Examine the records and identify each line that includes the string "computer". Copy those lines.

Collected data entries:
==*==
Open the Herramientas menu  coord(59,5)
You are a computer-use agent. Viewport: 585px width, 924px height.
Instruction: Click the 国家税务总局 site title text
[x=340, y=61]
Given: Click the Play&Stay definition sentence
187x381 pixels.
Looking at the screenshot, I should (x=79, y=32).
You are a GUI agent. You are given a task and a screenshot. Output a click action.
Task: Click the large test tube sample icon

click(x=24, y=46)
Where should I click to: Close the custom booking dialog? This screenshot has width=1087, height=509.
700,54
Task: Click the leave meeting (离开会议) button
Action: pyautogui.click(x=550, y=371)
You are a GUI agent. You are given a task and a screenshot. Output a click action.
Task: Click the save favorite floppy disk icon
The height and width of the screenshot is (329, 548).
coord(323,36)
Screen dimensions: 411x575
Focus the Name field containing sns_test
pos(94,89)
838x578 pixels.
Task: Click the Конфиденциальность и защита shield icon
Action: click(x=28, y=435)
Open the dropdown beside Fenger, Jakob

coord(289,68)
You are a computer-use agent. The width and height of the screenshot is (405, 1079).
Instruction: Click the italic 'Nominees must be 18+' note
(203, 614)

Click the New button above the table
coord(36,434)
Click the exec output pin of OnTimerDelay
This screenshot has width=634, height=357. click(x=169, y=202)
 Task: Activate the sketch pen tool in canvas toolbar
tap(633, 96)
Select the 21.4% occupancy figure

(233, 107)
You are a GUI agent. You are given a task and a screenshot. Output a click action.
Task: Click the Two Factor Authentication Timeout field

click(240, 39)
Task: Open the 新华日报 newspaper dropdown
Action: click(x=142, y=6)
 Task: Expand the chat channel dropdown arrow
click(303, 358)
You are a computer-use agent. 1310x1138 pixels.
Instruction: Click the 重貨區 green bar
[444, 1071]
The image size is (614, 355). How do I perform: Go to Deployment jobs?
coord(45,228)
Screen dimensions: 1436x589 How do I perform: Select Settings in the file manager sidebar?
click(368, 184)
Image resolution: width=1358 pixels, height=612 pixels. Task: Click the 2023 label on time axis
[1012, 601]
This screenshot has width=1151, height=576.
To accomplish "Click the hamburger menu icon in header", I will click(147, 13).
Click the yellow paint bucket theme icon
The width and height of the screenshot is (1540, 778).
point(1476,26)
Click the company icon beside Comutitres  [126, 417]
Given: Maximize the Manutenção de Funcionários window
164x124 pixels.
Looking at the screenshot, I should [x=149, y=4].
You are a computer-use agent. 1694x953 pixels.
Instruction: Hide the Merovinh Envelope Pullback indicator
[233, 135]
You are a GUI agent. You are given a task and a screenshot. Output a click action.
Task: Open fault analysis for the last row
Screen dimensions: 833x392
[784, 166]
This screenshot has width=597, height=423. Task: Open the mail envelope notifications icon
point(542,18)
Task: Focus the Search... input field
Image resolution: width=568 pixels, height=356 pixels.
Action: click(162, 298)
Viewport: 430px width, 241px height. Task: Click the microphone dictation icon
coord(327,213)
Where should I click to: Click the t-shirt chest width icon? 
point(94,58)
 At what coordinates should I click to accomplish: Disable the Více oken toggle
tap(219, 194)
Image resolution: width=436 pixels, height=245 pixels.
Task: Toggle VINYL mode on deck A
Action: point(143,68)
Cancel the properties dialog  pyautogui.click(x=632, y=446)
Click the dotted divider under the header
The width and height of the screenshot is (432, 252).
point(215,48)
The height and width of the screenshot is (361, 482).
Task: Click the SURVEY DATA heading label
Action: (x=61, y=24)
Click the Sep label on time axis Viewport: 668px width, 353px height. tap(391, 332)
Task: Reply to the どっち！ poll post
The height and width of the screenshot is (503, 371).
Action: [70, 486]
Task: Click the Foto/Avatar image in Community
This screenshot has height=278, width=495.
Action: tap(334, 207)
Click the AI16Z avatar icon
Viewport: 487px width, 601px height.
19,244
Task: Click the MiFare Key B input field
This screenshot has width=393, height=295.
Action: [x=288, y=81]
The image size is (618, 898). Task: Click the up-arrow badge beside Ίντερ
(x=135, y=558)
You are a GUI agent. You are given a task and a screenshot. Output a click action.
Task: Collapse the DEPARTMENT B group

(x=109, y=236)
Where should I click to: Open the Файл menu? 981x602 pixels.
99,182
==*==
→ Written answer
You are a computer-use agent. Viewport: 585px width, 924px height.
You are a computer-use agent. The width and height of the screenshot is (405, 1079).
You are a computer-use agent. 1310x1138 pixels.
You are a computer-use agent. 1694x953 pixels.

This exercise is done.